Zur Vertraulichkeit von Gutachten: Eigentor von Koop

Ein Kommentar von Thomas Pertz


Robert Koop, Fraktionsvorsitzender der Bürgernahen. Foto: Wilfried RoggendorfRobert Koop, Fraktionsvorsitzender der Bürgernahen. Foto: Wilfried Roggendorf

Lingen. Der BN-Fraktionsvorsitzende Robert Koop hätte sich seine Einlassungen zum Thema Turnhalleneinsturz an der Johannesschule sparen sollen, so der Kommentator.

Das war ein klassisches Eigentor von Robert Koop in der Ratssitzung. Der Fraktionsvorsitzende der Bürgernahen folgt beim Umgang mit ratsinternen Informationen häufig eigenen Regeln und legt diese mitunter so großzügig aus, dass dabei auch Vertraulichkeit verloren gehen kann.
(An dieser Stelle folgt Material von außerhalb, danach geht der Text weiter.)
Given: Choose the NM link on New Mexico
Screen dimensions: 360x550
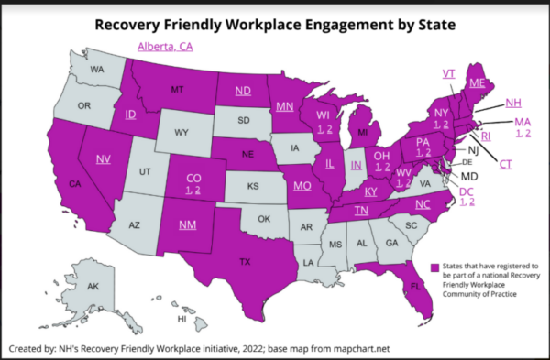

Dass er diese nun ausgerechnet in Abgrenzung zur eigenen Fraktion berücksichtigt haben will, hat deshalb in der Ratssitzung Kopfschütteln ausgelöst – zu recht.

Koop hat, wie die anderen Fraktionsvorsitzenden von CDU, SPD, Bündnis 90/Die Grünen und FDP auch, von der Verwaltung das Gutachten zum Turnhalleneinsturz an der Johannesschule bekommen – zur vertraulichen Verwendung. Aus welchen Gründen auch immer er es nicht an seine Fraktionsmitglieder weitergegeben hat, ist seine Sache. Jedenfalls aber sicher nicht deshalb, um Vertraulichkeit zu wahren. Als ob die gefährdet wäre, wenn die ganze Fraktion in Kenntnis gesetzt würde. Das käme im Umkehrschluss ja einem Misstrauen ihr gegenüber gleich. Auch Fraktionsmitglieder sind in der Lage, mit vertraulichen Informationen sachgemäß umzugehen. Dafür sind sie gewählt worden. Koop hätte sich deshalb seine Einlassungen in der Sitzung und auch auf anderen Plattformen sparen sollen.

Positiv war die politische Unterstützung im Stadtrat, die Baudezernent Lothar Schreinemacher für sich, seine Arbeit und sein Team bei der Ursachenforschung für den Halleneinsturz spüren durfte. Der Rückhalt wird Schreinemacher gutgetan haben.